■ **WORK REQUIRED**
Write out every line from the one containing "Describe the element" down to the one containing "at that location.", both included, with no pictures.

■ **RECORD EXTRACTS**
>>>

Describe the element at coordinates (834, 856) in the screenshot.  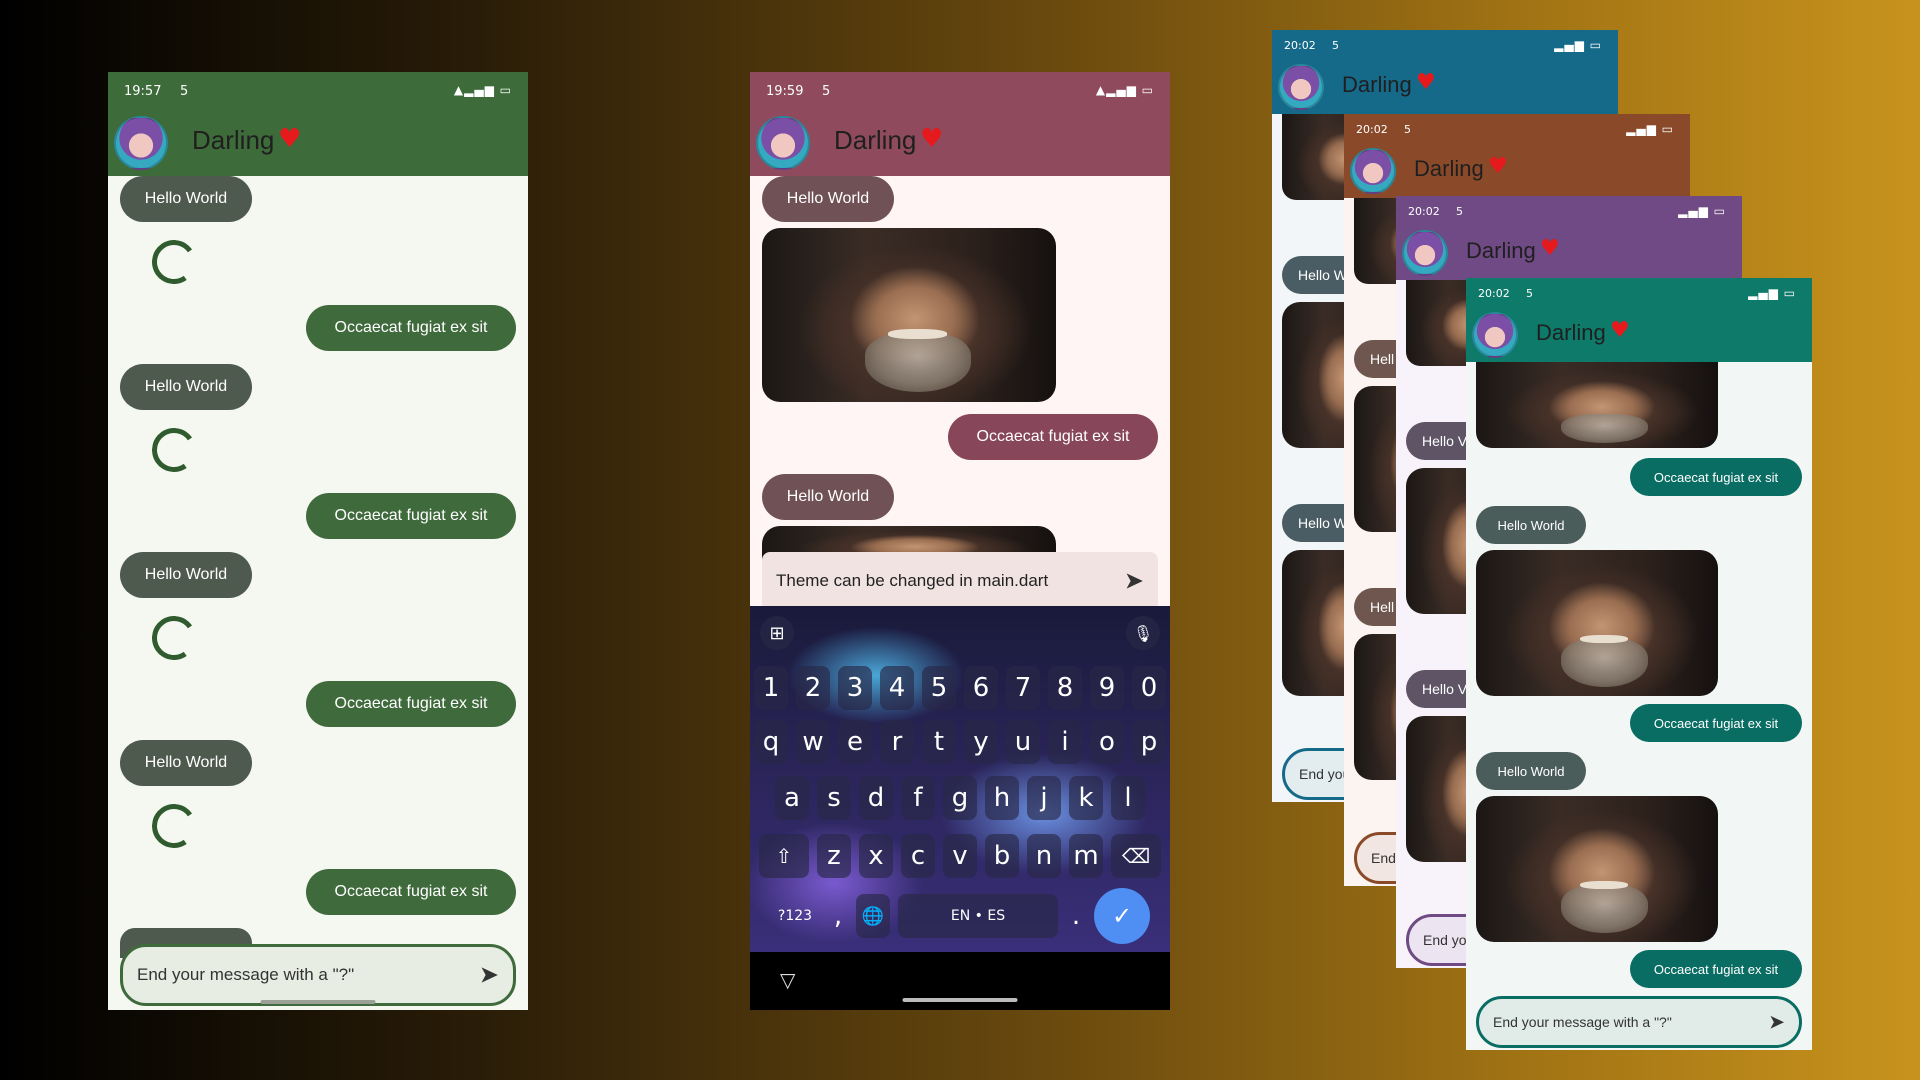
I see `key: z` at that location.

<<<
>>>

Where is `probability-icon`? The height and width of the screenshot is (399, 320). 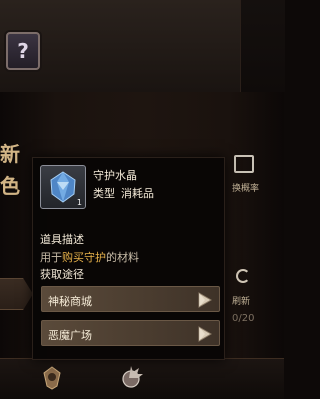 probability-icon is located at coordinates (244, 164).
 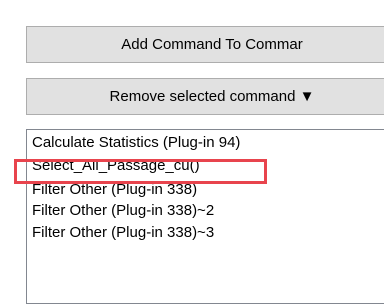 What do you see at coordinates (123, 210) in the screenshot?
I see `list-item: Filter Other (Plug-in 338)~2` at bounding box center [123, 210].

<<<
>>>

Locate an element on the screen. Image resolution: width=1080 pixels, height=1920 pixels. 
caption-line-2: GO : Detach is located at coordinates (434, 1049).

<<<

■ **RESPONSE AREA**
Describe the element at coordinates (834, 856) in the screenshot.  
I see `key: z` at that location.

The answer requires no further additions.